— START SUPPLIED INFORMATION —

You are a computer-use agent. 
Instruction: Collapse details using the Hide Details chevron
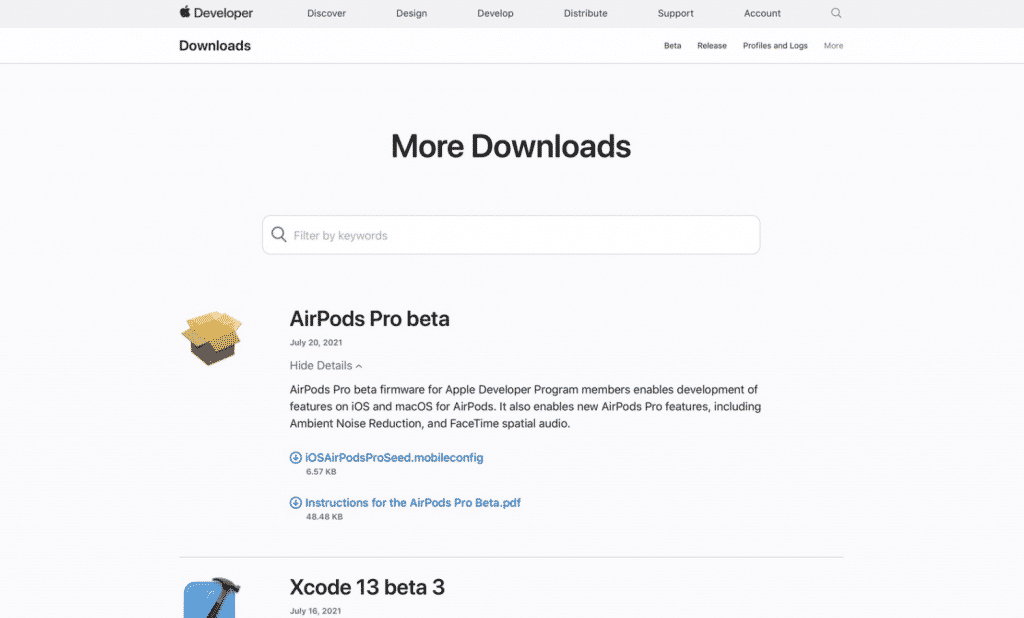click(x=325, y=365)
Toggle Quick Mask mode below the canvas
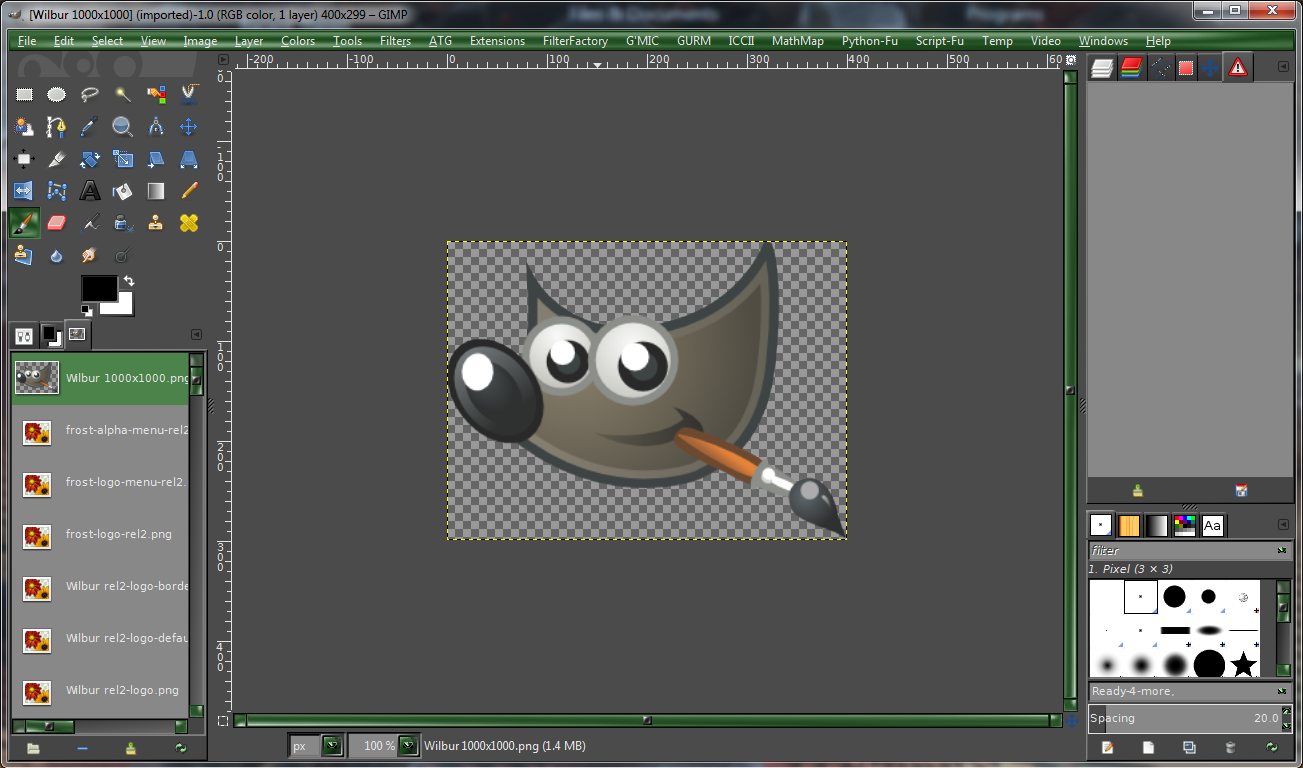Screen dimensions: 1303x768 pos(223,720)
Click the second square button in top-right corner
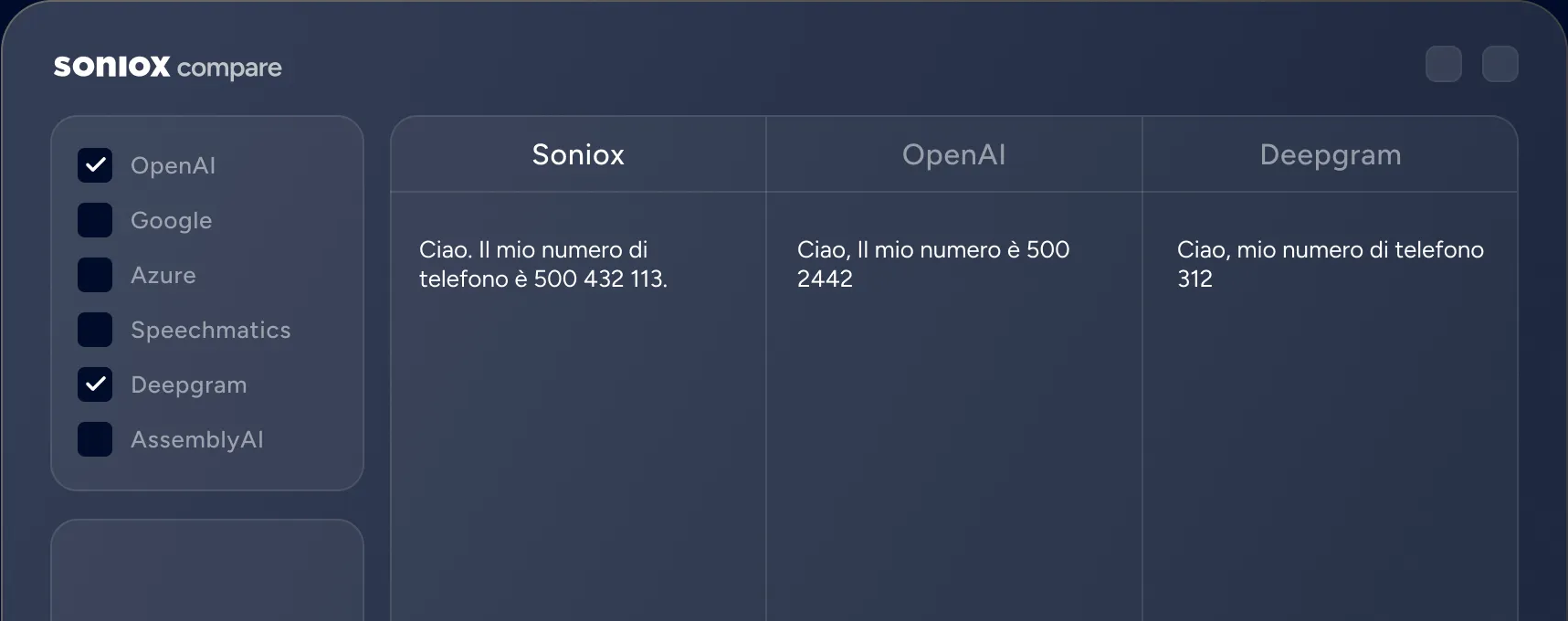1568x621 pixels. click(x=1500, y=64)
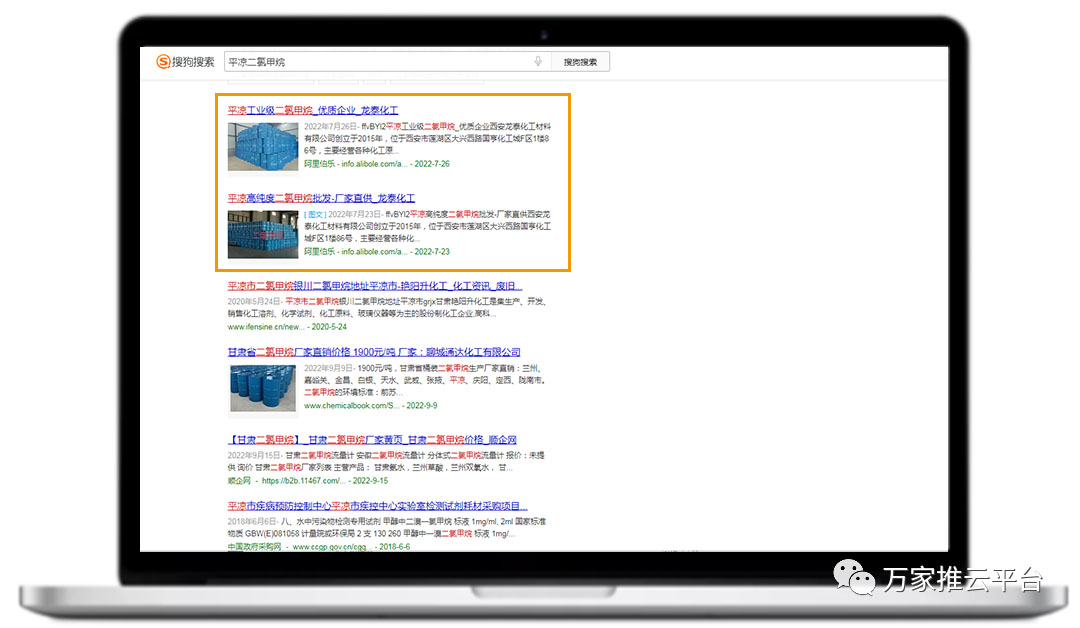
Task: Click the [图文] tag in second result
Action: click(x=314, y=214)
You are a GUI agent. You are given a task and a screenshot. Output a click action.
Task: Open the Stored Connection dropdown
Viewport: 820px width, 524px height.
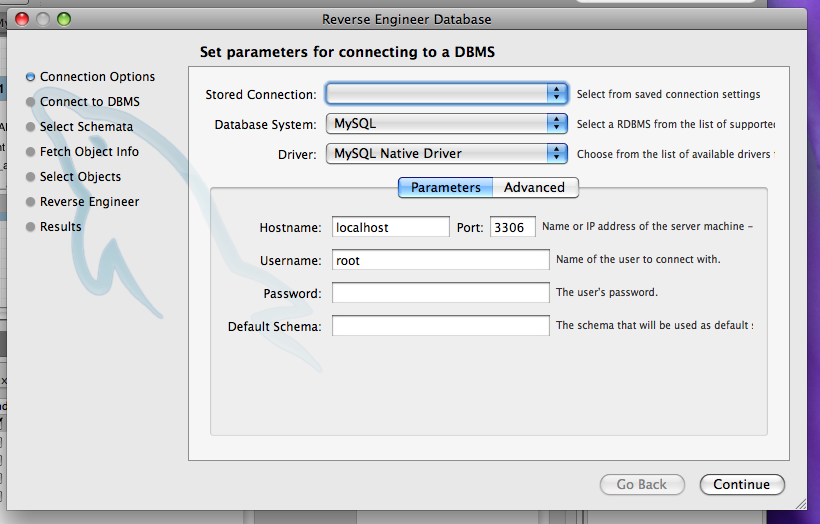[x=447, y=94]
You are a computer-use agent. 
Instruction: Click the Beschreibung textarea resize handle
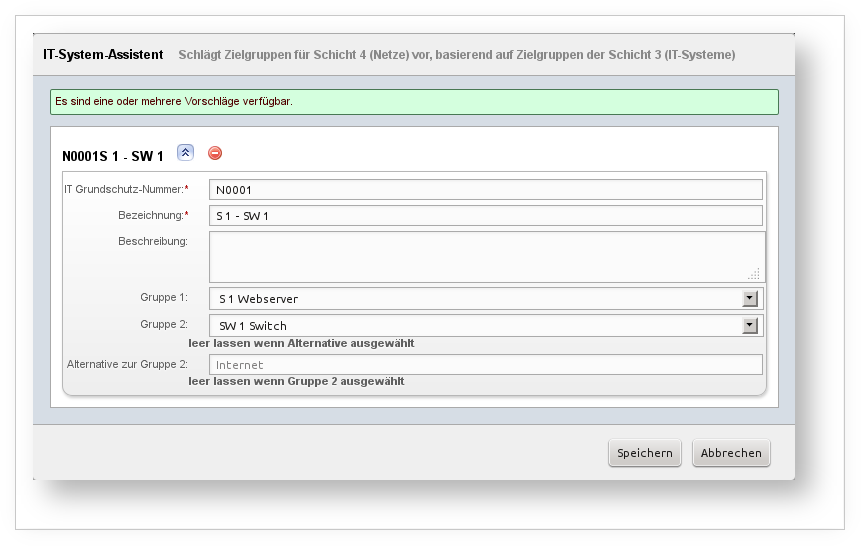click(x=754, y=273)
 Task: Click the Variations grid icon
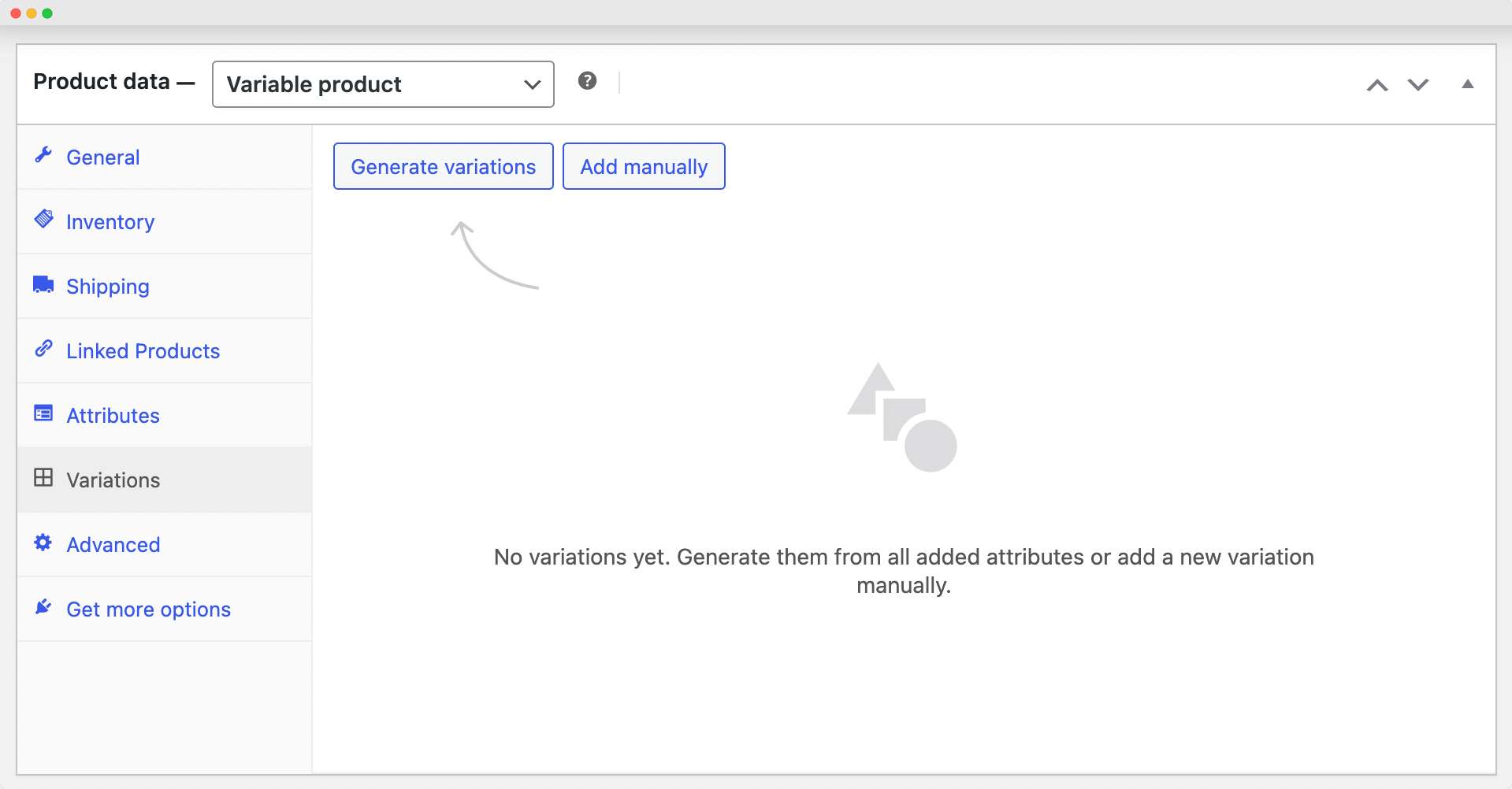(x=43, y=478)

— END SUPPLIED INFORMATION —

Copy all of the records above line for line, without changing anything, and leave out the pictures.

You are a computer-use agent. 
Instruction: Collapse details using the Hide Details chevron
click(x=325, y=365)
Toggle Quick Mask mode below the canvas
Screen dimensions: 1303x768 pos(223,720)
Click the second square button in top-right corner
1568x621 pixels. click(x=1500, y=64)
Task: Click the [图文] tag in second result
Action: click(x=314, y=214)
You are a GUI agent. You are given a task and a screenshot. Output a click action.
Task: Open the Stored Connection dropdown
Viewport: 820px width, 524px height.
[x=447, y=94]
You are a computer-use agent. 
Instruction: Click the Beschreibung textarea resize handle
click(x=754, y=273)
 Task: Click the Variations grid icon
(x=43, y=478)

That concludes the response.